One of my favourite quotes is from Tertullian who, quoting a pagan Roman, writes, “See how these Christians love each other.” Of course, this has not always been the case and one can imagine a different scenario of someone saying, “See how these Christians hate each other!” Yet authentic Christian community based around our love for Jesus and therefore each other is powerful. When the unbeliever sees a truly loving church, living out its faith in both word and deed we become naturally authentic and therefore missional.
Please don’t misunderstand me, equipping every Christian for mission wherever they might be is important, but I just wonder whether we might go further, deeper and wider if we also pour energy into doing mission together. It might feel like herding cats, but I think we would become more confident, engage a wider variety of gifts and experience, be more intentional, accountable and therefore possibly more fruitful and ultimately become more authentic as a community. This being the case others might come to say, “See, how these Christians love each other.”
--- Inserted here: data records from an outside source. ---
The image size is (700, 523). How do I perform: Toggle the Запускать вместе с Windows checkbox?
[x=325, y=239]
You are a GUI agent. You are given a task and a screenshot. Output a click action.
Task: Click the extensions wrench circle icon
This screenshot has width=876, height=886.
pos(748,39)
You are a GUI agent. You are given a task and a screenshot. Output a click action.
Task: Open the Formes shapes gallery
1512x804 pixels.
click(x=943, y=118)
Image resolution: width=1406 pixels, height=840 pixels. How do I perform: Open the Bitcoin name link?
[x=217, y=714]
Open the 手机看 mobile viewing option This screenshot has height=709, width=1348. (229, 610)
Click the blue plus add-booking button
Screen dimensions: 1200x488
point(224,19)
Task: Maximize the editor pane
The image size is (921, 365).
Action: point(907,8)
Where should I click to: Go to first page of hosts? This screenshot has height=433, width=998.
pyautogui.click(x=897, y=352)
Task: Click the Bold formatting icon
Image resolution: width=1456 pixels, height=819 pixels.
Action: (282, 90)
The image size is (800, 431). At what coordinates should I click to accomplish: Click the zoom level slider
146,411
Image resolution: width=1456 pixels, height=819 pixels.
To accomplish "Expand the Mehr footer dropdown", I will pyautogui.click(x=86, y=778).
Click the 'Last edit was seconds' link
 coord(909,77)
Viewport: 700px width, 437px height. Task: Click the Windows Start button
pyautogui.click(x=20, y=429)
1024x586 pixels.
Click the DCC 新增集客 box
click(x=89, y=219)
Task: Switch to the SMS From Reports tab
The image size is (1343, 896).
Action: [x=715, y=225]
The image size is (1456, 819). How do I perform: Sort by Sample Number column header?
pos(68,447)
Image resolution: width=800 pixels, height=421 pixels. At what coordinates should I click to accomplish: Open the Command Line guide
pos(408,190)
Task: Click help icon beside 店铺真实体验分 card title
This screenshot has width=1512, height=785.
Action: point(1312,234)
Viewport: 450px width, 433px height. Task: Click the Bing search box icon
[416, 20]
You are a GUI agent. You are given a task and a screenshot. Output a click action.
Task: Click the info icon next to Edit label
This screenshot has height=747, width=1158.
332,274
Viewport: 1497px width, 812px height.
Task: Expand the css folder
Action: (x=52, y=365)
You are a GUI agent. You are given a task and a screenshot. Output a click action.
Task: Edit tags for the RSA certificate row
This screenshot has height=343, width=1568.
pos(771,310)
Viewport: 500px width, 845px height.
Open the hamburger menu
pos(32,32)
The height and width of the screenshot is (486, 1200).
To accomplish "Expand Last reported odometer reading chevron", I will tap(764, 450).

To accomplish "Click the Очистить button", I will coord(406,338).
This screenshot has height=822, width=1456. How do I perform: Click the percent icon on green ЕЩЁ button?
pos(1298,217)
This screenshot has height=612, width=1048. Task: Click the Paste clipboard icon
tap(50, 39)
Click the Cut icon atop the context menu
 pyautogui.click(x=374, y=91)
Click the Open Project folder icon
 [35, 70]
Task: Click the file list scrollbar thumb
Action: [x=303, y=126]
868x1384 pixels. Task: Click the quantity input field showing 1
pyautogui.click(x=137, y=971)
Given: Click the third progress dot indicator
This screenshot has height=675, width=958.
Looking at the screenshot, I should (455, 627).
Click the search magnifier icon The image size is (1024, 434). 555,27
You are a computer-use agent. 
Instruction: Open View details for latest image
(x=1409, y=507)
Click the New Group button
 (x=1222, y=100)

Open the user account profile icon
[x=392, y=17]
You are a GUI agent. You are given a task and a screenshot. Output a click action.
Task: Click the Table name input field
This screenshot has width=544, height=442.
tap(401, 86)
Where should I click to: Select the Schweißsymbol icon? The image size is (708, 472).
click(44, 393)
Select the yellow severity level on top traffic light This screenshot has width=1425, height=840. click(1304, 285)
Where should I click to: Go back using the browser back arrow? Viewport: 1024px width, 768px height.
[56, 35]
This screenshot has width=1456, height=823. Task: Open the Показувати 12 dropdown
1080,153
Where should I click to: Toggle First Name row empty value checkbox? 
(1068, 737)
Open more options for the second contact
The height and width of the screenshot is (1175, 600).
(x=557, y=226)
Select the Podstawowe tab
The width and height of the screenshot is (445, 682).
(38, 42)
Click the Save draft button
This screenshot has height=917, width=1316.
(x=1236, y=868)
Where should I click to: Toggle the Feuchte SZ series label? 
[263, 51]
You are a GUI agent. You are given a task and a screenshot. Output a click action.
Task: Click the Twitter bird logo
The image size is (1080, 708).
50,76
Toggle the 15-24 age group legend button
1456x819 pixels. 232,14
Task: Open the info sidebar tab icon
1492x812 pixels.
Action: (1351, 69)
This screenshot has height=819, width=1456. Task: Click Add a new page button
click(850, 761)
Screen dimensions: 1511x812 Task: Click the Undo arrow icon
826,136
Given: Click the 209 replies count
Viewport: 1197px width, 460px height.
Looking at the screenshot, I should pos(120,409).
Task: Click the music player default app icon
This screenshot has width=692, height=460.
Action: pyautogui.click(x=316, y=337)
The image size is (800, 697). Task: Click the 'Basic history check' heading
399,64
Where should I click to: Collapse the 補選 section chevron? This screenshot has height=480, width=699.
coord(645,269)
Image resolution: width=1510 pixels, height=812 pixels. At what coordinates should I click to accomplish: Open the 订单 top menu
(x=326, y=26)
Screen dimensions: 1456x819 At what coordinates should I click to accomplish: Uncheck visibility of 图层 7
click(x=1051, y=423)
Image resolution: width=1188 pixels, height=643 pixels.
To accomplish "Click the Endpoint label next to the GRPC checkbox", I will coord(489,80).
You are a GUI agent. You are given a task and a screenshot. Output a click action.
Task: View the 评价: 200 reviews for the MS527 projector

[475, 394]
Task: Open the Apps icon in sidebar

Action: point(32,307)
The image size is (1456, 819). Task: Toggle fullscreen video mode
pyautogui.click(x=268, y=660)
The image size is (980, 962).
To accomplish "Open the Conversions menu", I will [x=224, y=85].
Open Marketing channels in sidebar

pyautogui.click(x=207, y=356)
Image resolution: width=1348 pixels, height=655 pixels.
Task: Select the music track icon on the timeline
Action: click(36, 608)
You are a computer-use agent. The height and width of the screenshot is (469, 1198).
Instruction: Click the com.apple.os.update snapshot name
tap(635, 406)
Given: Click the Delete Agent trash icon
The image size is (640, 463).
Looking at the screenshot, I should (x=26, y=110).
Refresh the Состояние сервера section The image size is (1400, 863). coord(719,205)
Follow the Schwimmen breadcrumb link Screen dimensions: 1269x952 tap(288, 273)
Thank you for taking a minute of two to read this fifth article of eight on my musings over the past 25 years of trying to be a missional leader. If you haven’t caught the first four you will find them on the Seventy Two Network website. I began this journey of writing down some of my experiences, lessons and reflections of what I have learnt about leading a church in mission last year and will continue to do so into this New Year. The practice has helped me to crystallise some of my own reflections and hopefully they will provoke you into thinking and developing your own missional leadership skills.